- [DOCUMENT PASSAGE]:
◆ ◆ ◆

Chapter Three -- Membership and Leadership

On December 12, 2001, several hundred state legislators from around the country gathered in Washington, D.C., for a three-day conference that, from all outward appearances, pretty much resembled any number of good-government meetings. The conference, organized by the American Legislative Exchange Council and promoted as the “States and Nation Policy Summit,” was designed, according to a brochure for the event, to give the lawmakers an opportunity to “share their knowledge and experiences with each other, as well as hear from national leaders and renowned policy experts.” The get-together featured all the usual trappings of ordinary conventions: seminars, taskforce sessions, ballroom banquets with keynote speakers, receptions and hospitality suites, an exhibit hall, and, for the spouses and children of attendees, a jam-packed schedule of sightseeing, shopping, and recreational events in the nation’s capital.

◆ ◆ ◆

- [WORK INSTRUCTIONS]:
**A)** Decide whether each statement agrees with the conference passage: (i) The legislators met for a three-day conference. (ii) The American Legislative Exchange Council organized the summit. (iii) The gathering took place in November 2001. Answer yes or no for each, and quote the words from the passage that settle it.
**B)** Extend the conference passage, starting right after its last sentence.

◆ ◆ ◆

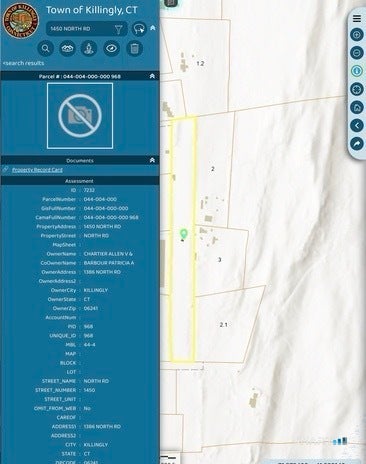
Task: Toggle the eye visibility button
Action: coord(112,49)
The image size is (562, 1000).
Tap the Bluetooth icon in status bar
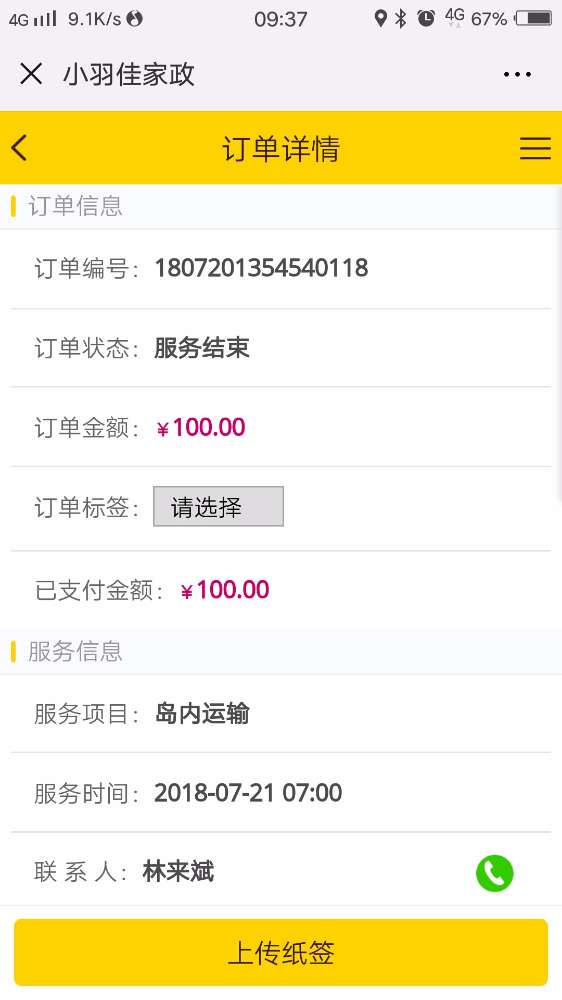(401, 18)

◆ ◆ ◆

- [LIST OF ANSWERS]:
**A)**
(i) Yes: "for a three-day conference"
(ii) Yes: "organized by the American Legislative Exchange Council"
(iii) No: "On December 12, 2001"

**B)**
On August 7, 2002, the scene will be repeated, on a much larger and grander scale, when more than a thousand state legislators from around the country are expected to gather in Orlando, Florida — home of Disney World — for ALEC’s 29th annual meeting. ALEC calls its five-day annual meeting “one of the nation’s most prestigious state-level conferences,” describing it as an opportunity for state legislators “to
discuss issues and develop policy.”

But ALEC’s annual meetings and other highprofile get-togethers tend to be mostly window dressing for a panoply of policy decisions made either within the organization’s offices in Washington, D.C., or in closed consultations with its major funders.

The lawmakers will almost certainly be outnumbered, as they are at nearly all ALEC meetings, by the legions of lobbyists, corporate executives, and representatives of trade and professional associations who give tens of thousands of dollars each to ALEC. In return, ALEC gives these corporate interests the opportunity to wine and dine state lawmakers, who then may become more willing to introduce ALEC’s “model” bills when they go home.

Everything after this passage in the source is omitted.